布は、ところどころ擦り切れている。その上から、新しい傷が斜めに走る。
「重ね書き……」
言葉が、自然に口からこぼれた。
「前のセッションに、新しいセッションが、上から重ねて書かれてる。
古いリュックの上に、新しいリュックが置かれて。
前の銃の上に、新しい銃が、“同じ場所”で使われて……」
那由多の笑顔と、自分の静観の記憶と、ルールブックの冷たいフォントが、頭の中で重なり合う。
「ゲームはループするんじゃない。
重ね書きされていくんだ。
前にいた人たちの軌跡の上に、私たちの選択が上書きされていく」
だからこそ、「前回セッションの記録」が燈だけに見えた。
あれは、完全に消された過去ではなく、“まだ完全には塗りつぶされていないレイヤー”だったのだ。
「那由多も、きっとここを通った。
この沢沿いを歩いて、同じように何かを見て――」
春野は、風化した銃をそっと地面に戻した。
空のリュックをひとつひとつ確かめる。
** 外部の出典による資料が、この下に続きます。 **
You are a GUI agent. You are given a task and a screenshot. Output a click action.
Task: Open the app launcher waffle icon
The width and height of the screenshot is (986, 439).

中には、何もない。弾も、ルールブックも。
「全部、“今のリュック”に移されてる」
罪も、弾も、責任も。
重さは減っていない。ただ、持ち主だけが更新され続けている。
「……十四人目」
春野は、沢の流れを見つめた。
「十四人目って、多分、“最後に重ね書きされた責任”のことを指してるんだ」
誰か一人の顔ではなく。
装置そのものでもなく。
「前にいた十三人分の罪と、今ここにいる十三人分の罪の、その上に乗った“一番上の一枚”。
それを“十四人目”って呼んでる」
風が吹く。
霧が少しだけ流れ、上のほうの稜線がぼんやりと覗く。
「なら、私がここでやるべきことは――」
春野は、胸ポケットからメモを取り出した。
那由多の名前が書かれている紙。自分の告白が箇条書きされた紙。
それを、ゆっくりと空のリュックの底に置いた。
「あなたの名前を、ここに残すこと」
ルールブックの代わりに。
新しい重ね書きではなく、“消されない書き込み”として。
「重ね書きされるなら、それでもいい。
上から何十回、何百回とゲームが繰り返されても、このメモくらいなら、隙間に残ってくれるかもしれない」
沢の音が、少しだけ柔らかく聞こえた。
風に揺れた枝の影が、砂の上に揺れる。
「……那由多」
春野は、初めてきちんとその名前を呼んだ。
「あなたを“十四人目”としてじゃなくて、“一人の生徒”として呼びにきた。
遅すぎるけど、せめてこれくらいはさせて」
その声に答えるように、どこからか小さな石が転がる音がした。
振り返っても、誰もいない。
でも、それでよかった。
「ゲームはループしてない。
その代わり、私たちの言葉も、きっとどこかに残る。
重ね書きしてるのは、向こうだけじゃない。
私たちも、自分たちの“真実”を、上から書き込める」
春野は、空のリュックの口をそっと閉じた。
その上に、風化した銃が静かに横たわっている。
「……戻らなきゃ」
下山路は、まだ続いている。
ルールブックの“下山許可”が、どこまでを指すのかは分からない。
ふもとまで行けば、本当にゲームを抜けられるのか。
それとも、この沢のどこかで、別の“遺構”が彼女を待っているのか。
それでも、春野の足取りは、さっきより少しだけ軽くなっていた。
重ね書きされるゲームの上で、自分から書き込んだ一行が、たしかにここに残っていると信じられたからだ。